Children with XLP1 also can develop:
An abnormal immune system response to EBV
- Aplastic anemia (bone marrow failure)
- Vasculitis (small blood vessel inflammation)
XLP1 and Hemophagocytic Lymphohistiocytosis (HLH)
About half of the children who have XLP1 develop hemophagocytic lymphohistiocytosis (HLH). HLH in patients with XLP1 is usually triggered by EBV infection. HLH causes uncontrolled inflammation. It damages organs in the body and can be life-threatening. Signs and symptoms of HLH include:
- Swollen lymph nodes (glands in the neck, under the arm or in the groin)
- Enlarged liver and spleen
- Liver, heart, spleen and kidney damage
- Skin rash
- Jaundice (yellowing of the eyes and skin)
- Bone marrow problems
- Anemia (not enough healthy red blood cells)

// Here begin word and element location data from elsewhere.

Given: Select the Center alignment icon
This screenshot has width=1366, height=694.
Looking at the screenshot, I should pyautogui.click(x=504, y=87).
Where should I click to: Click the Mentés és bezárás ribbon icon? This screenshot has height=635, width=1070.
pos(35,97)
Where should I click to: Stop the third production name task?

- Thrombocytopenia (low platelets)
- Neutropenia (low neutrophils)
- Digestive problems, such as problems absorbing nutrients
XLP1 and Lymphoma
About 20% to 30% of patients with XLP1 develop lymphoma. This is a cancer that affects immune cells called lymphocytes. Most of the time, in children with XLP1, lymphoma develops after a child is infected with the Epstein-Barr virus. Signs and symptoms of lymphoma include:
- Lack of appetite and weight loss
- Enlarged lymph nodes
XLP1 and Hypogammaglobulinemia
One-third to two-thirds of children with XLP1 develop hypogammaglobulinemia. This condition causes lower than normal levels of proteins called antibodies. Signs and symptoms include:
- Repeated or serious infections
- Cold symptoms
- Stomach problems
If your child’s doctor is concerned that your child may have XLP1, the first step after a physical exam and symptom check is to do a blood test. Your doctor may test your child’s blood for “SAP protein level.” If the tests show little to no SAP protein that may mean that the child has XLP1.This means genetic testing should be done.

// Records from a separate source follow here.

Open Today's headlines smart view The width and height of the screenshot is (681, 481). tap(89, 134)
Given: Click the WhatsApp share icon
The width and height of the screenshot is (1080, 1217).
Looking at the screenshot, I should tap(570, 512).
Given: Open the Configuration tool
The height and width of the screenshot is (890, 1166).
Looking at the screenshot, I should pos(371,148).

Your doctor may order a genetic test to diagnose XLP1 with or without doing the “SAP protein level” test. Genetic testing is the best way to diagnosis XLP1. Your doctor may also test your child’s bone marrow to check for signs of XLP1 or cancer.

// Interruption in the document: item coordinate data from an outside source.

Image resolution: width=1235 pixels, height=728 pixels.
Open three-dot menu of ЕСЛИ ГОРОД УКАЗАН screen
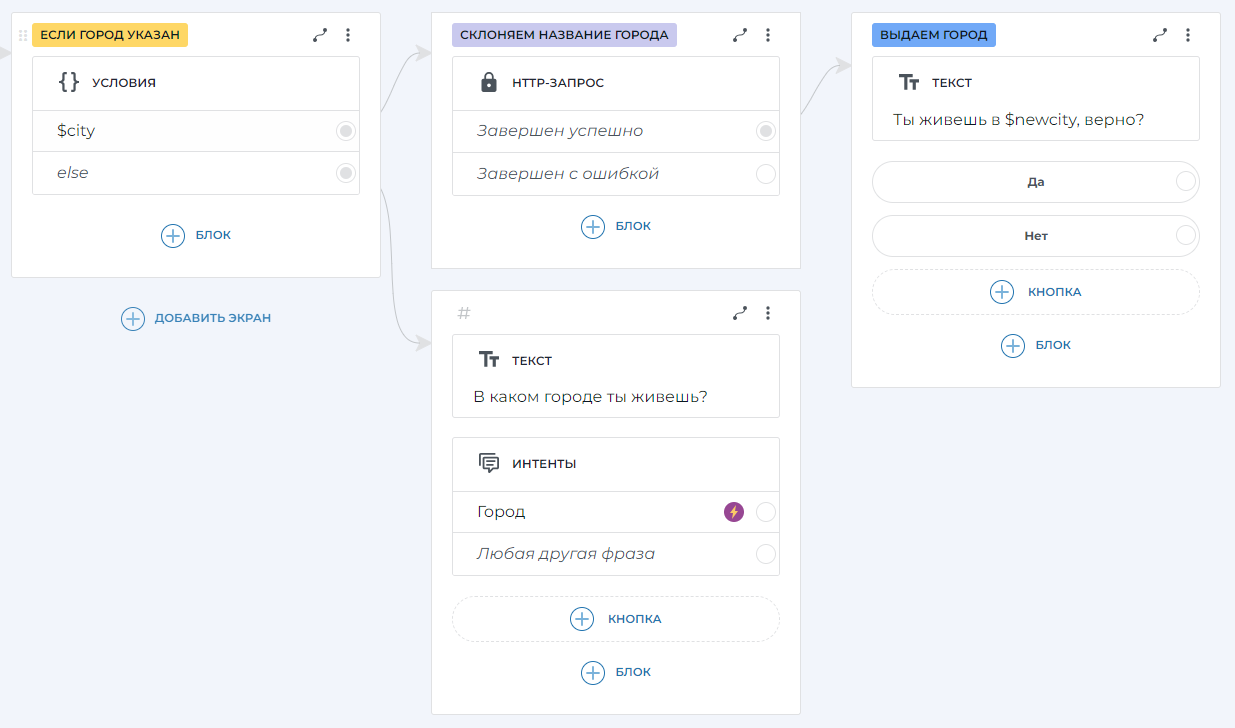pos(348,35)
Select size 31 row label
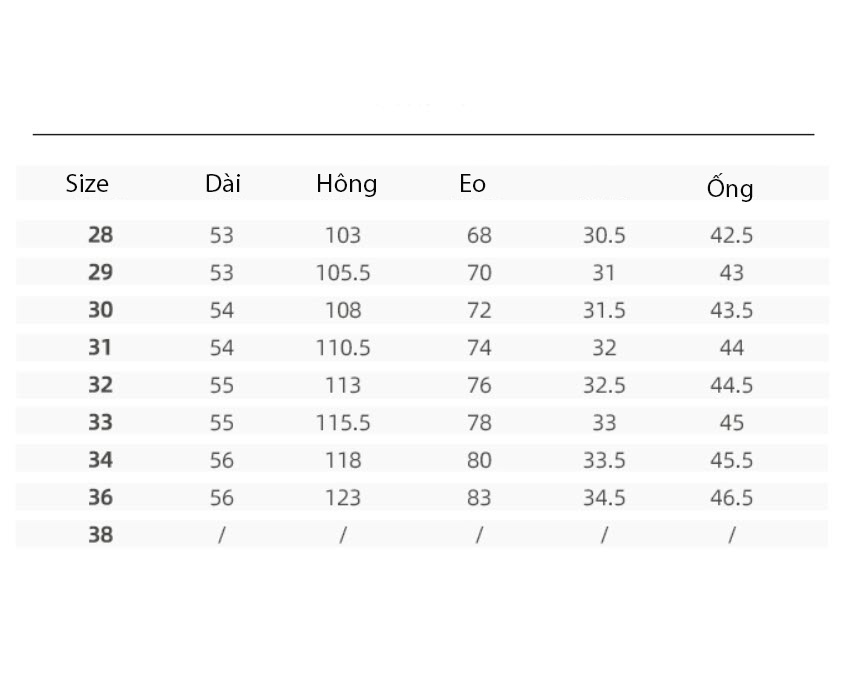Screen dimensions: 845x691 tap(101, 347)
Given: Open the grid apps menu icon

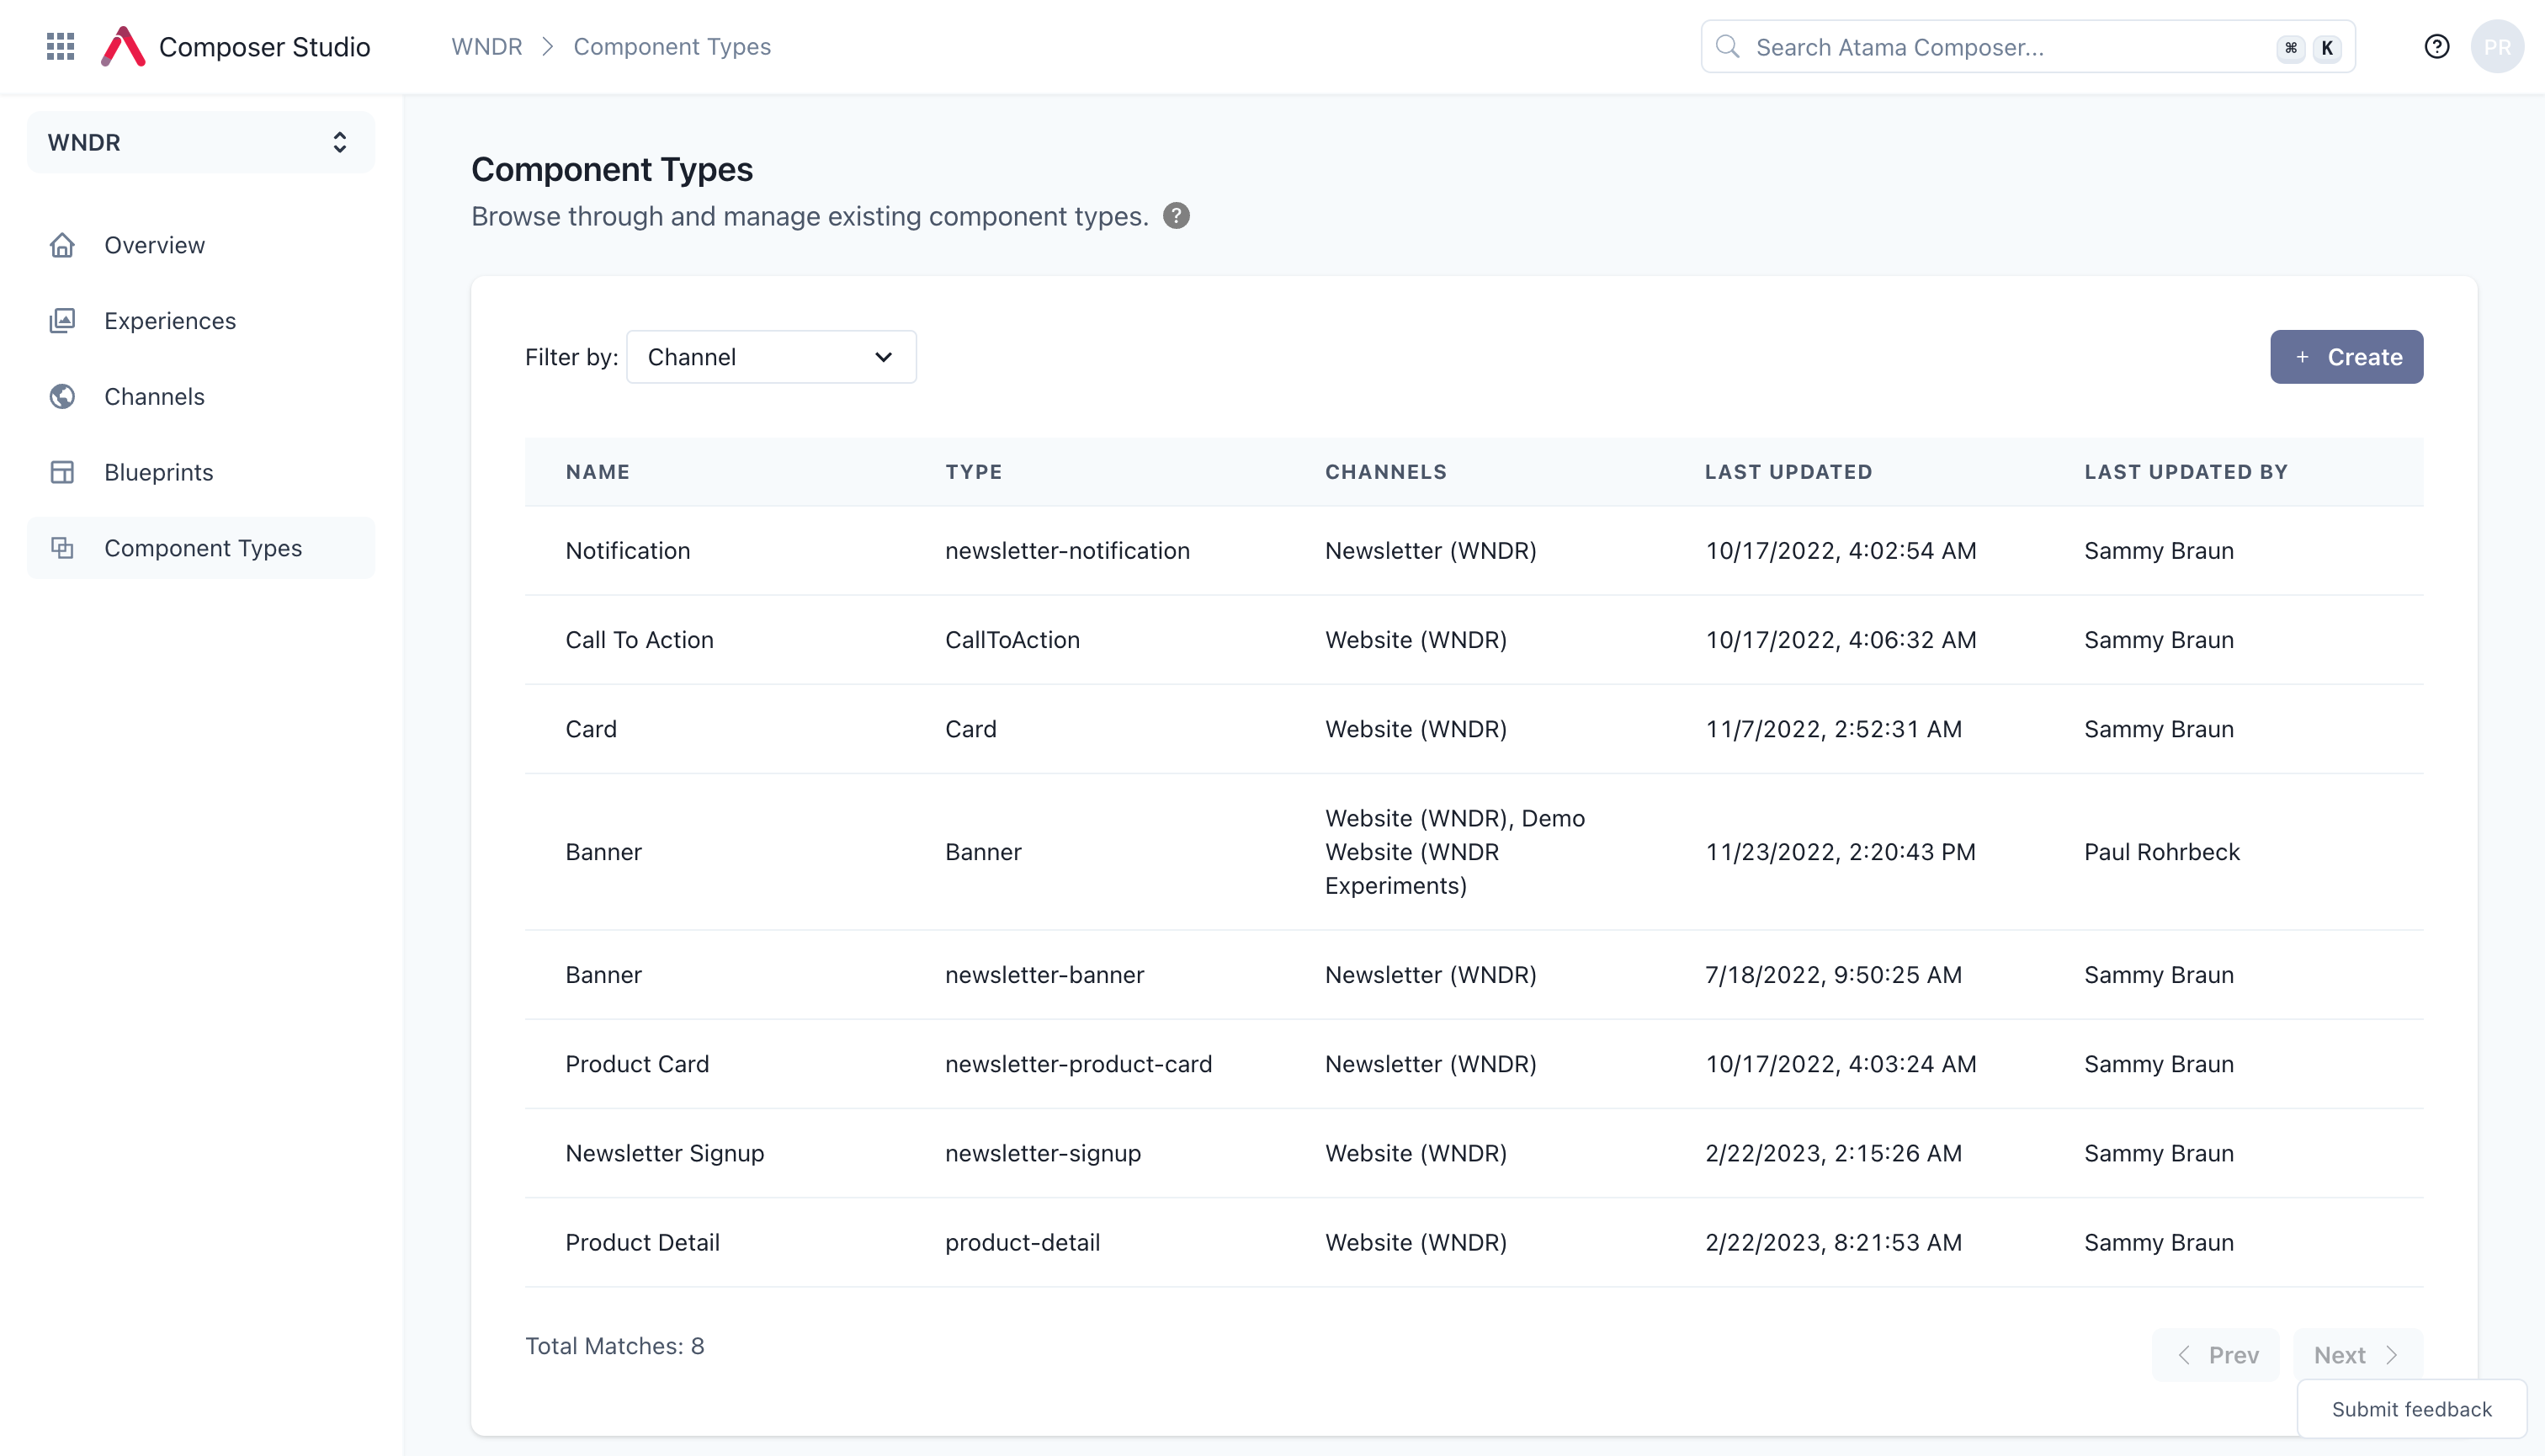Looking at the screenshot, I should 60,45.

At this time, the only cure for XLP1 is allogeneic hematopoietic stem cell transplantation (bone marrow transplant with blood-forming stem cells).
If your child has X-linked lymphoproliferative disease 1, the care team will focus on providing therapies that regulate the immune system. Treatment for XLP1 can include:
- Antibiotics to prevent infection
- Immunoglobulin (a type of antibody) to help the immune system work better
- Immune suppressant drugs
Children with XLP1 need ongoing care from an experienced team of specialists. These specialists will work to find problems early so that treatment can help minimize the effects of this disease. For example, if your child develops lymphoma, they will need to have standard cancer treatment. If your child develops hypogammaglobulinemia, treatment may involve infusions to treat low antibody levels.
Children with XLP1 should not have live virus vaccines because of their abnormal immune system. These include rotavirus; chickenpox/varicella; and measles, mumps and rubella (MMR).